The Calcutta High Court has recently declined to stay an ongoing investigation with regard to the alleged cartelization of steel by the manufacturers.
The court refused to stay the summons issued by the Director General of the Competition Commission of India (CCI) to two senior officials including a Director of Shyam Steel Industries Ltd.
The single judge bench of Justice Moushumi Bhattacharya observed, “It follows from the above that section 26(1) does not involve any adjudicatory processes and would also not cause any particular prejudice to the petitioners at the stage of the investigation. In the absence of any adjudication, the petitioners would not be visited with civil consequences or any imminent threat of irreversible prejudice. The petitioners will have every opportunity to challenge the investigation process or the decision arising therefrom at a later stage.”
The summons in question referred to an investigation being conducted by the DG, CCI into alleged cartelization by steel manufacturers in accordance with the provisions of the Competition Act, 2002. According to the statement, the DG learned that the Director of the petitioner company may be in possession of evidence pertinent to the investigation. The Director was summoned on April 25, 2023, in accordance with the authorities granted by sections 41(2) and 36(2) of the Act.
It was argued by the counsel appearing for petitioners that the impugned summons were issued without following the statutory mandate under section 26(1) of the Act, and that the requirement to form a prima facie opinion on the Commission must be met before the Director General can be directed to conduct an investigation.

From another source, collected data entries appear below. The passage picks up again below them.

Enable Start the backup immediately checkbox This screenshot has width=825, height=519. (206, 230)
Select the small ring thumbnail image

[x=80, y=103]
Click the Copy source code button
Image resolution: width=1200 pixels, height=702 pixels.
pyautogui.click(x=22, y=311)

The counsel further placed reliance on an order of the Madras High Court dated July 29, 2021, in Coimbatore Corporation Contractors Welfare Association v. Central Bureau of Investigation wherein the court directed the Director-General to act in accordance with the law.
It was argued that the company was not identified in the Madras High Court judgment and that the Commission's decision directing the DG to examine the case in accordance with the said order, dated August 23, 2021, was made accessible to the petitioners only on April 21, 2023.
The ASG standing for the CCI, on the other hand, contended that, after the Madras High Court's direction, the Director General had no choice but to launch an investigation into the incident. It was further argued that the investigation was of more public interest because the allegations concern steel price manipulation, and therefore the balance of convenience favours continuing the investigation.
Court noted that Section 26(1) of the Act requires the Commission to form an opinion on the existence of a prima facie case, after which the Commission shall direct the DG to investigate the matter, and the Supreme Court recognised this requirement of formation of opinion in Competition Commission of India v. Steel Authority of India Limited.
The court noted that the Madras High Court's order dated 29 July 2021 was issued in response to a complaint filed by the Coimbatore Corporation Contractors Welfare Association against the Central Bureau of Investigation and the Deputy Superintendent of Police alleging profiteering and price hikes by a syndicate of steel owners.
The court did, however, point out that the petitioner corporation was not mentioned in the lawsuit. The court also stated that because the complaint had already been forwarded to the DG (Investigation), CCI, the DG in charge should be directed to proceed further in this regard and take appropriate action on the complaint filed by the Welfare Association in accordance with the law.
“Therefore, the Madras High Court order compresses and subsumes the sequential steps for the Commission to inquire into any alleged contravention on receipt of any information or information received under section 19 or on its own knowledge of such contravention/s,” the court said.
In the absence of a jurisdictional error, the court determined that the petitioners had no reason to hinder the investigation and seek interruption or interference with the process. “Section 26(2) of the Act provides a further exit route to the petitioners where the entire process may be closed if the prima facie case ceases to exist. The petitioners have the opportunity to disprove the charges made against them and lead the proceedings to a close,” said the court.
Court noted that the claims are of cartelization and manipulation of steel supply and pricing and that the consequences of such acts reach beyond a few to the general public, including end-users, consumers, and home buyers. It was also noted that the greater public interest viewpoint necessitates the continuation of the probe.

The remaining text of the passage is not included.